American diversity ultimately seeks to uphold white supremacy both domestically and internationally. It does so by limiting the expression of other cultures so that whiteness remains the default within these borders. And it does so by using the presence of black and brown bodies in the United States to create the image of a free country that has the moral high ground to impart—or impose—this freedom internationally. It tokenizes minorities who support an agenda that harms their own people, while silencing voices that challenge it.
These tokenized minorities grant cross-cultural legitimacy to the campaign of white supremacy, and represent the interests of whiteness, not the communities they claim to represent. They include the first Indian governor, who said that “immigration without assimilation is an invasion.” They include a black president who institutionalized drone strikes that killed scores of civilians in Pakistan and Afghanistan. Contrarians are denied a voice, however mainstream they may be. As Linda Sarsour gains popular support, she has received backlash across political lines. Ayaan Hirsi Ali, in contrast, is honored by Harvard and Stanford despite her continual Islamophobic rhetoric. After Reza Aslan tweeted against Donald Trump, CNN dropped his show—the same network that gave Corey Lewandowski, who has been accused of sexual assault, a platform.

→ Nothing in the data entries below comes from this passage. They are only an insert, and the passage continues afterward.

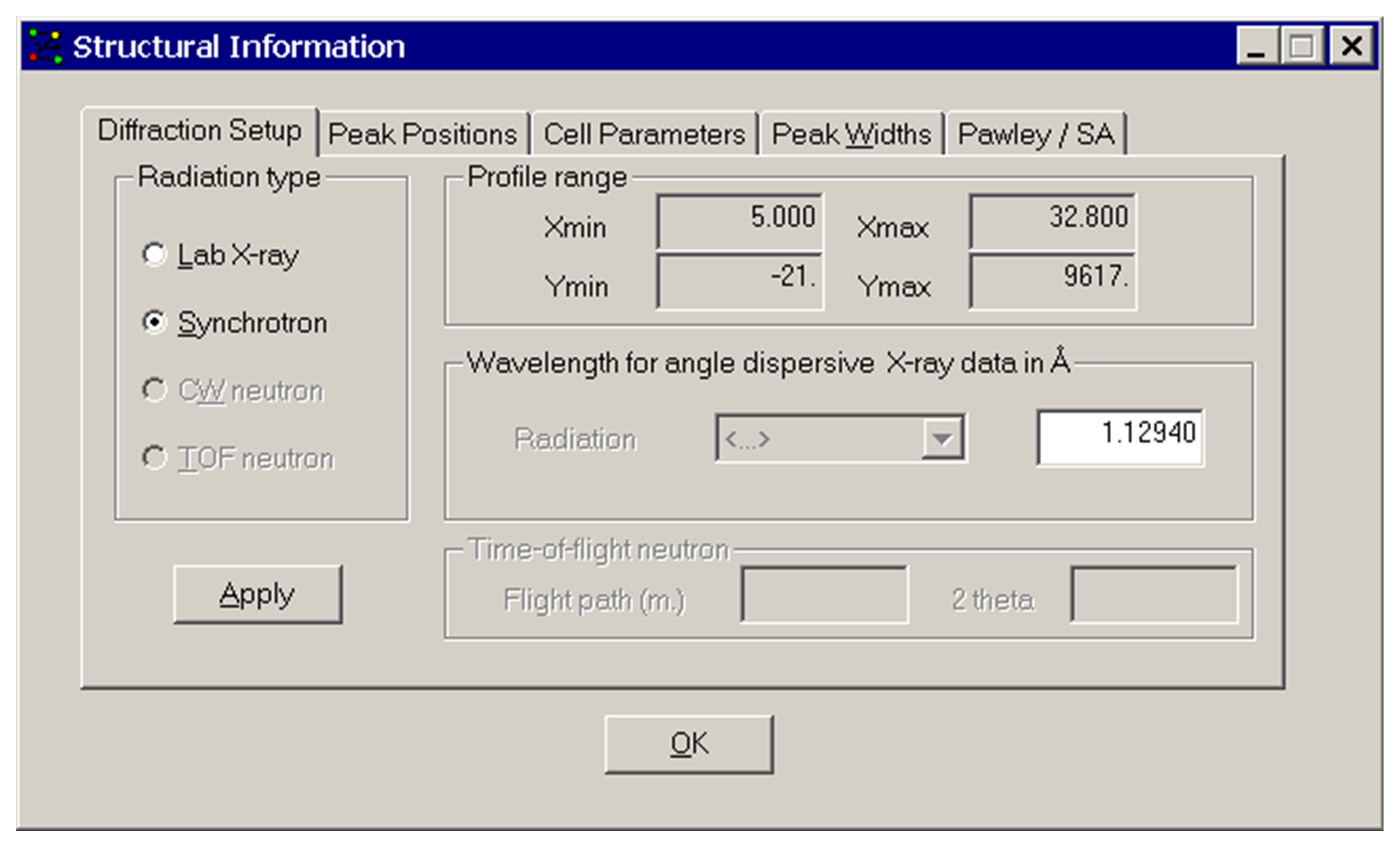Screen dimensions: 1400x846
Task: Select the Lab X-ray radiation type
Action: click(154, 255)
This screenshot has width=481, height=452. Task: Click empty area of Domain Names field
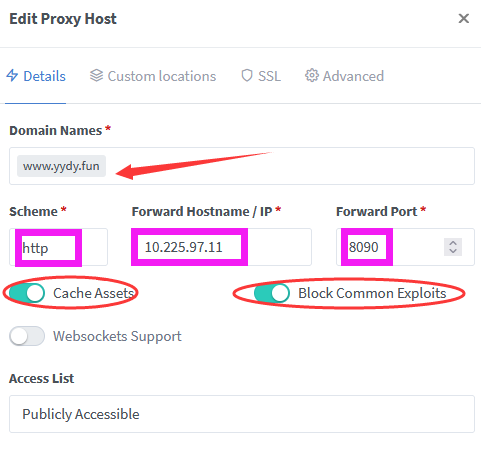coord(333,166)
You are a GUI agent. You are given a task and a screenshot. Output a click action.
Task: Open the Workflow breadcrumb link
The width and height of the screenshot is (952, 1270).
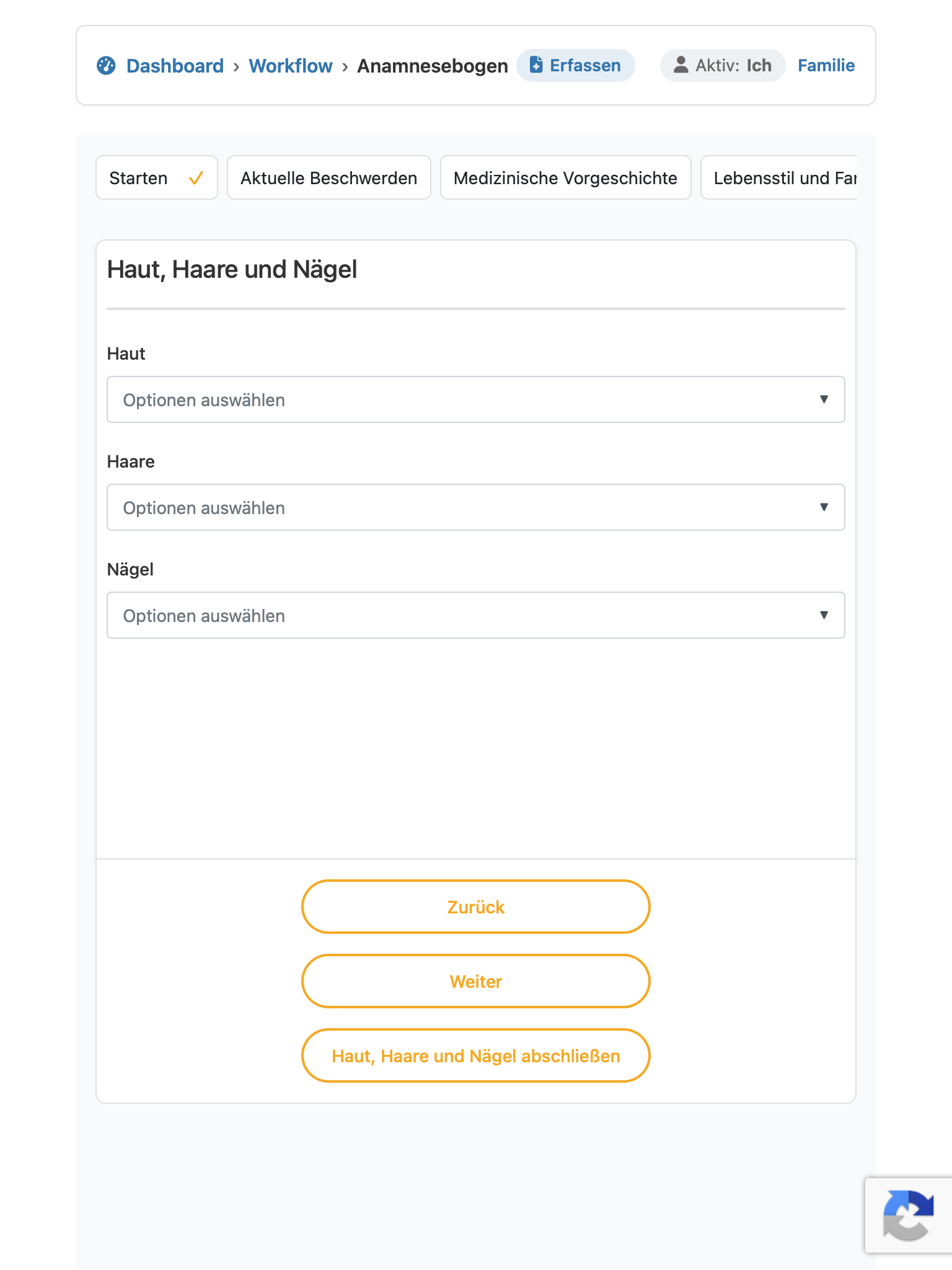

Ultimately, the promise of American diversity is contingent on assimilation to whiteness. It’s contingent on people of color contorting their identity and beliefs to fit this narrative. Those who push back are pushed out. And so, in this America, I speak English, I wear jeans, I eat hot dogs. In this America, I spent my childhood not wearing henna on Eid, because I didn’t want to field even more questions at school. In this America, I avoided cultural and religious affinity groups because I didn’t want to be that girl whose only friends are Muslims.
This America is so much bigger than that one room that housed three girls. Yet somehow, I had so much more space in that room. Outside of it, I have found my arms crossed, shoulders hunched, lips sealed. In this America, I force myself to write and to speak and to stand straight. I force myself to stop the contortions and quit the balancing act. I don’t always succeed. But I know that if I stop trying, I too will shrink.
Shireen Younus ’20 is a Crimson Editorial editor in Pforzheimer House. Her column appears on alternate Thursdays.